As Christopher Clark described them in The Roots of Rural Capitalism, reports like those in the R.G. Duns books began to be used after the Panic of 1837, and became much more extensive after the Panic of 1857, to provide a way of evaluating the credit-worthiness of (mostly rural) borrowers for the benefit of (mostly urban) creditors. This geographic distance is key to the value of the reports; since the credit agencies employed local correspondents who reported facts, opinions, and rumors about their subjects that would have been common knowledge in the local business community. But we don’t know much about these reporters: the correspondents identified themselves in the bound volumes by code numbers, so the sources of these judgments are not at all transparent. This anonymity and the use of coded language (which as Clark points out, tends to apply contemporary “moral principles to business”) adds to the appearance of unanimity, authority, and consistency of judgment. But a closer look at the reports, especially those of long duration, casts some doubt on this supposition.
I’ve been to the Baker a couple of times to look at the R.G. Duns books. The librarians are very helpful; they bring the books out to your work table, one at a time, and can get additional volumes quickly, if your research takes an unexpected turn. One of my subjects, in Michigan, for example, did not turn up in the Kalamazoo book when I expected him to be there. Going back to the book for St. Joseph County (south of the city), I found reports of his business activities in his home community long after the “official story” of his life had him moving to the big city. The Duns reporters also wrote about him being involved in businesses that never came up in the other materials I’ve looked at, which gives me a whole new trail to follow in my investigation.
But while they are helpful for pointing to holes in my information, I think the Duns reports are most interesting for the way they describe changing attitudes toward the behavior (or “character”) of businessmen in these rural areas, and the expectations of urban creditors. It’s important to remember, when reading reports like these, that the correspondents were writing from the point of view of their distant clients. Tensions over the relative power of the local and distant parties to these credit relationships, as well as changing standards of personal and business conduct, are a central element of these narratives.

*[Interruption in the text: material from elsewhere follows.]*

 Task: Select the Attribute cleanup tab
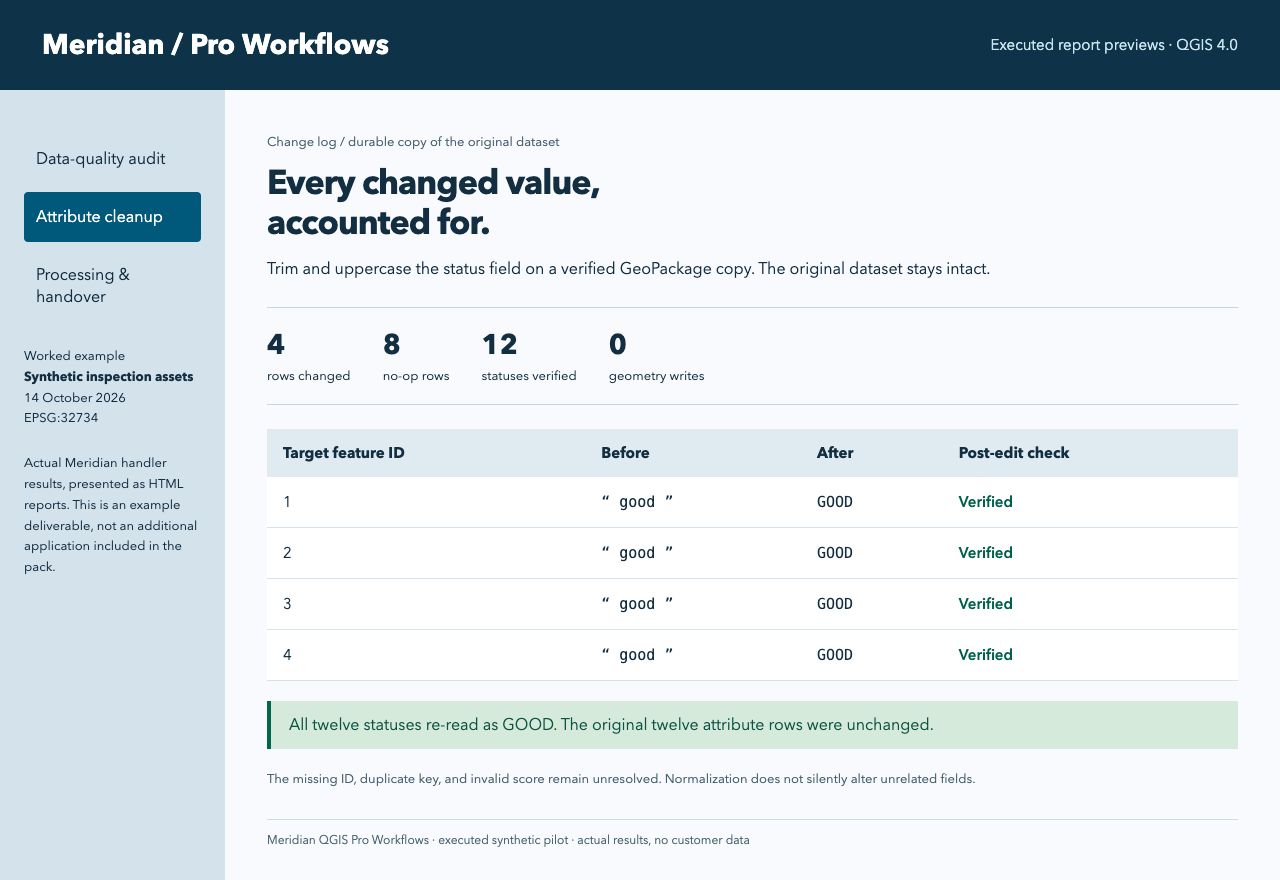coord(112,217)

The contrast between the two brothers I’m studying in upstate New York is dramatic. They lived in adjacent towns, but in different counties covered by different Duns correspondents. They had been partners for decades, but later in life they became competitors. The younger of the two became the richest man in his county, and developed a reputation for credit-worthiness and stability that was amply recorded by his local Duns reporter. He set up his son as a banker, guaranteeing the young man’s credit with his own. When the son became an alcoholic and needed to be institutionalized, his father made good all the bank’s investors and depositors, and transferred the business to his younger son and two daughters. All these details are recorded, with very little personal judgment, in the Duns book.

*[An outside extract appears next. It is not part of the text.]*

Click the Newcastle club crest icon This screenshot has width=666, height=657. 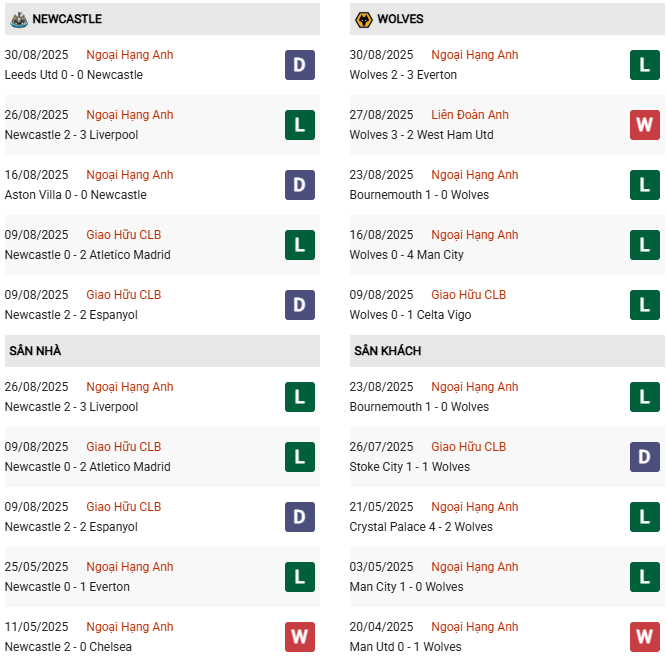point(18,19)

In contrast, this man’s older brother seems to have pioneered the borders of financial respectability, by continually crossing them. The Duns reporter who covered his file for many years stressed the fact that the older brother was “fond of litigation,” tended to pay only after an “execution” by the court, and “cannot be trusted out of sight.” Like his respectable younger brother, this upstate businessman also started a bank, which he used primarily to finance his own business. This business was ultimately successful in a competitive national and international market, in part because its owner was willing to take substantial risks and go much farther out on a financial limb than his Duns correspondent was comfortable with. These conflicts of interest between the businessman’s activities and the standards of the Duns reporter suggest a changing dynamic of rural and urban financial power. As, I think, does the increasingly adversarial tone taken over time in several accounts. After a while, many of my local subjects seem to become less compliant with demands for information by their local Duns correspondents. It may even be a mark of financial success for them that some are able to completely stop cooperating with these reporters. In that case, the negative personal tone of the later entries in some of these credit narratives might be read as evidence of rural financial independence, rather than failure to conform in an increasingly urban credit regime.